Saved entries:
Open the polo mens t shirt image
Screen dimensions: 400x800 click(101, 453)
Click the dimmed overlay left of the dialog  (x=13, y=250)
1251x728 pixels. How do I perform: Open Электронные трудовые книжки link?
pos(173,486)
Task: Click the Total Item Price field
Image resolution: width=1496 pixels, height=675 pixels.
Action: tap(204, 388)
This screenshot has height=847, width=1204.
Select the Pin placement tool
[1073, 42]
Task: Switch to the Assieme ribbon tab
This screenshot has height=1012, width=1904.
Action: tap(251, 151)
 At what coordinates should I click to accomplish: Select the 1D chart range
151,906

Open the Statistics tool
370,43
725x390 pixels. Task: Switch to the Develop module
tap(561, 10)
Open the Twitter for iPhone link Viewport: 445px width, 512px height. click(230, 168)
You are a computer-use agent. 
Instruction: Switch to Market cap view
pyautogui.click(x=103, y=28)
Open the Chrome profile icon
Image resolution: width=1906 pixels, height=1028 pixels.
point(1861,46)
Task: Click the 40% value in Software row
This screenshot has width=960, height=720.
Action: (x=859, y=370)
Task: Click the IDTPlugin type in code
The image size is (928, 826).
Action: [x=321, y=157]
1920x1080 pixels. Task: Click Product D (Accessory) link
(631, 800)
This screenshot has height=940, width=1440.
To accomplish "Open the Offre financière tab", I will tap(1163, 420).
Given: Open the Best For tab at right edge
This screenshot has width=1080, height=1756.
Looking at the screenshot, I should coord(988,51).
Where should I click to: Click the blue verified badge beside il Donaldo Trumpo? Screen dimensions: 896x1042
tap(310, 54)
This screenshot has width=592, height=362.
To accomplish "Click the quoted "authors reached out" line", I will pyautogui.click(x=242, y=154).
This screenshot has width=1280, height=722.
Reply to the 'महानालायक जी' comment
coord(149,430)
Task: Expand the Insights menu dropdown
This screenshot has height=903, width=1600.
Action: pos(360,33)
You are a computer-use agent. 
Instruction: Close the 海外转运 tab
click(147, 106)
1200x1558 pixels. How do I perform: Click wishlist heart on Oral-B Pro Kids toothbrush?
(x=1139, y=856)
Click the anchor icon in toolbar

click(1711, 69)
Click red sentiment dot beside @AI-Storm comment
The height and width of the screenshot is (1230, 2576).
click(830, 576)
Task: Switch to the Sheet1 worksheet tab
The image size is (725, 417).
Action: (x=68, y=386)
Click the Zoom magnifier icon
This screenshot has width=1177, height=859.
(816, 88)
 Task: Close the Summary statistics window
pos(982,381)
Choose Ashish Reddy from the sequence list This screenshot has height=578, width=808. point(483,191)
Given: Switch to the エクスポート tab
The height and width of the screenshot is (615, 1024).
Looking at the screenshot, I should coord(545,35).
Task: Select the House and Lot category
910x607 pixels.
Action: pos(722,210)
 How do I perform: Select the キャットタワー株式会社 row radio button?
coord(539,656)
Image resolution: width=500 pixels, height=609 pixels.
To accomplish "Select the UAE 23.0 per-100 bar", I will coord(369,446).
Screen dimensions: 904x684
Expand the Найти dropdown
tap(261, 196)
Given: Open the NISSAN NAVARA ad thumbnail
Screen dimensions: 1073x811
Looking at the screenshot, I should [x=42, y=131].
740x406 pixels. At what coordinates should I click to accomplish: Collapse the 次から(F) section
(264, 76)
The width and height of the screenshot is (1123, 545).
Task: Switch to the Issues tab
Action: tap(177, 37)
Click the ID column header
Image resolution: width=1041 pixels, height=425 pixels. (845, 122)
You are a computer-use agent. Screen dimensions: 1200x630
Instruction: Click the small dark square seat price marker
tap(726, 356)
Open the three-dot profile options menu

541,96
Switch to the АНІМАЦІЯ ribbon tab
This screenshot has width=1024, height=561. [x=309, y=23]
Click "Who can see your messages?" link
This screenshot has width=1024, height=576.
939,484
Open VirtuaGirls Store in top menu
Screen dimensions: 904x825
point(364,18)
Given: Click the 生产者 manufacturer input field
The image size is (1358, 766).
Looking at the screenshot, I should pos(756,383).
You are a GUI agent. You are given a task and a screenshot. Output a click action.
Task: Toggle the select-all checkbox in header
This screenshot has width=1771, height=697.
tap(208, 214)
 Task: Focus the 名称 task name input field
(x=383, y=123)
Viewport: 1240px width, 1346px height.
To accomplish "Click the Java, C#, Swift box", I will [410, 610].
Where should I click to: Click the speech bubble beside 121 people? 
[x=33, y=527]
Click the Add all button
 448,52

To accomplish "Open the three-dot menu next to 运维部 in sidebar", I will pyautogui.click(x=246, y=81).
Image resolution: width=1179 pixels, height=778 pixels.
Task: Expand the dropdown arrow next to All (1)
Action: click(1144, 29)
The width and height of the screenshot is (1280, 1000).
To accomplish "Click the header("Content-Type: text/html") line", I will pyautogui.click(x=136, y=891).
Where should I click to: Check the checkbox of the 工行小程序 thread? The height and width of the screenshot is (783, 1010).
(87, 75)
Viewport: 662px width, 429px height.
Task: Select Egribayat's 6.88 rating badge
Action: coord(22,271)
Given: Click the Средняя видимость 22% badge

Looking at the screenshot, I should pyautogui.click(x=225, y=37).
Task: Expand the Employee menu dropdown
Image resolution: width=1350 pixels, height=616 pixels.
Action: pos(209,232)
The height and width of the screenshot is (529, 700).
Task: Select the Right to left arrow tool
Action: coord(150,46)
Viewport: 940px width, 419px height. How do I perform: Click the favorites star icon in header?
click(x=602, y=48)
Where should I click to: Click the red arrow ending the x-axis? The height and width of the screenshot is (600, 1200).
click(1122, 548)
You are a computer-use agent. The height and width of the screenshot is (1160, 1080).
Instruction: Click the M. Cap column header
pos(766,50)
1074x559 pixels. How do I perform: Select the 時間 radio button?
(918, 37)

• Problem description
Set out every record in full, exactly as given.

• Exercise answer
Open the polo mens t shirt image
Screen dimensions: 400x800 click(101, 453)
Click the dimmed overlay left of the dialog  (x=13, y=250)
1251x728 pixels. How do I perform: Open Электронные трудовые книжки link?
pos(173,486)
Task: Click the Total Item Price field
Image resolution: width=1496 pixels, height=675 pixels.
Action: tap(204, 388)
This screenshot has height=847, width=1204.
Select the Pin placement tool
[1073, 42]
Task: Switch to the Assieme ribbon tab
This screenshot has height=1012, width=1904.
Action: tap(251, 151)
 At what coordinates should I click to accomplish: Select the 1D chart range
151,906

Open the Statistics tool
370,43
725x390 pixels. Task: Switch to the Develop module
tap(561, 10)
Open the Twitter for iPhone link Viewport: 445px width, 512px height. click(230, 168)
You are a computer-use agent. 
Instruction: Switch to Market cap view
pyautogui.click(x=103, y=28)
Open the Chrome profile icon
Image resolution: width=1906 pixels, height=1028 pixels.
point(1861,46)
Task: Click the 40% value in Software row
This screenshot has width=960, height=720.
Action: (x=859, y=370)
Task: Click the IDTPlugin type in code
The image size is (928, 826).
Action: [x=321, y=157]
1920x1080 pixels. Task: Click Product D (Accessory) link
(631, 800)
This screenshot has height=940, width=1440.
To accomplish "Open the Offre financière tab", I will tap(1163, 420).
Given: Open the Best For tab at right edge
This screenshot has width=1080, height=1756.
Looking at the screenshot, I should coord(988,51).
Where should I click to: Click the blue verified badge beside il Donaldo Trumpo? Screen dimensions: 896x1042
tap(310, 54)
This screenshot has width=592, height=362.
To accomplish "Click the quoted "authors reached out" line", I will pyautogui.click(x=242, y=154).
This screenshot has width=1280, height=722.
Reply to the 'महानालायक जी' comment
coord(149,430)
Task: Expand the Insights menu dropdown
This screenshot has height=903, width=1600.
Action: pos(360,33)
You are a computer-use agent. 
Instruction: Close the 海外转运 tab
click(147, 106)
1200x1558 pixels. How do I perform: Click wishlist heart on Oral-B Pro Kids toothbrush?
(x=1139, y=856)
Click the anchor icon in toolbar

click(1711, 69)
Click red sentiment dot beside @AI-Storm comment
The height and width of the screenshot is (1230, 2576).
click(830, 576)
Task: Switch to the Sheet1 worksheet tab
The image size is (725, 417).
Action: (x=68, y=386)
Click the Zoom magnifier icon
This screenshot has width=1177, height=859.
(816, 88)
 Task: Close the Summary statistics window
pos(982,381)
Choose Ashish Reddy from the sequence list This screenshot has height=578, width=808. point(483,191)
Given: Switch to the エクスポート tab
The height and width of the screenshot is (615, 1024).
Looking at the screenshot, I should coord(545,35).
Task: Select the House and Lot category
910x607 pixels.
Action: pos(722,210)
 How do I perform: Select the キャットタワー株式会社 row radio button?
coord(539,656)
Image resolution: width=500 pixels, height=609 pixels.
To accomplish "Select the UAE 23.0 per-100 bar", I will coord(369,446).
Screen dimensions: 904x684
Expand the Найти dropdown
tap(261, 196)
Given: Open the NISSAN NAVARA ad thumbnail
Screen dimensions: 1073x811
Looking at the screenshot, I should [x=42, y=131].
740x406 pixels. At what coordinates should I click to accomplish: Collapse the 次から(F) section
(264, 76)
The width and height of the screenshot is (1123, 545).
Task: Switch to the Issues tab
Action: tap(177, 37)
Click the ID column header
Image resolution: width=1041 pixels, height=425 pixels. (845, 122)
You are a computer-use agent. Screen dimensions: 1200x630
Instruction: Click the small dark square seat price marker
tap(726, 356)
Open the three-dot profile options menu

541,96
Switch to the АНІМАЦІЯ ribbon tab
This screenshot has width=1024, height=561. [x=309, y=23]
Click "Who can see your messages?" link
This screenshot has width=1024, height=576.
939,484
Open VirtuaGirls Store in top menu
Screen dimensions: 904x825
point(364,18)
Given: Click the 生产者 manufacturer input field
The image size is (1358, 766).
Looking at the screenshot, I should pos(756,383).
You are a GUI agent. You are given a task and a screenshot. Output a click action.
Task: Toggle the select-all checkbox in header
This screenshot has width=1771, height=697.
tap(208, 214)
 Task: Focus the 名称 task name input field
(x=383, y=123)
Viewport: 1240px width, 1346px height.
To accomplish "Click the Java, C#, Swift box", I will [410, 610].
Where should I click to: Click the speech bubble beside 121 people? 
[x=33, y=527]
Click the Add all button
 448,52

To accomplish "Open the three-dot menu next to 运维部 in sidebar", I will pyautogui.click(x=246, y=81).
Image resolution: width=1179 pixels, height=778 pixels.
Task: Expand the dropdown arrow next to All (1)
Action: click(1144, 29)
The width and height of the screenshot is (1280, 1000).
To accomplish "Click the header("Content-Type: text/html") line", I will pyautogui.click(x=136, y=891).
Where should I click to: Check the checkbox of the 工行小程序 thread? The height and width of the screenshot is (783, 1010).
(87, 75)
Viewport: 662px width, 429px height.
Task: Select Egribayat's 6.88 rating badge
Action: coord(22,271)
Given: Click the Средняя видимость 22% badge

Looking at the screenshot, I should pyautogui.click(x=225, y=37).
Task: Expand the Employee menu dropdown
Image resolution: width=1350 pixels, height=616 pixels.
Action: pos(209,232)
The height and width of the screenshot is (529, 700).
Task: Select the Right to left arrow tool
Action: coord(150,46)
Viewport: 940px width, 419px height. How do I perform: Click the favorites star icon in header?
click(x=602, y=48)
Where should I click to: Click the red arrow ending the x-axis? The height and width of the screenshot is (600, 1200).
click(1122, 548)
You are a computer-use agent. The height and width of the screenshot is (1160, 1080).
Instruction: Click the M. Cap column header
pos(766,50)
1074x559 pixels. How do I perform: Select the 時間 radio button?
(918, 37)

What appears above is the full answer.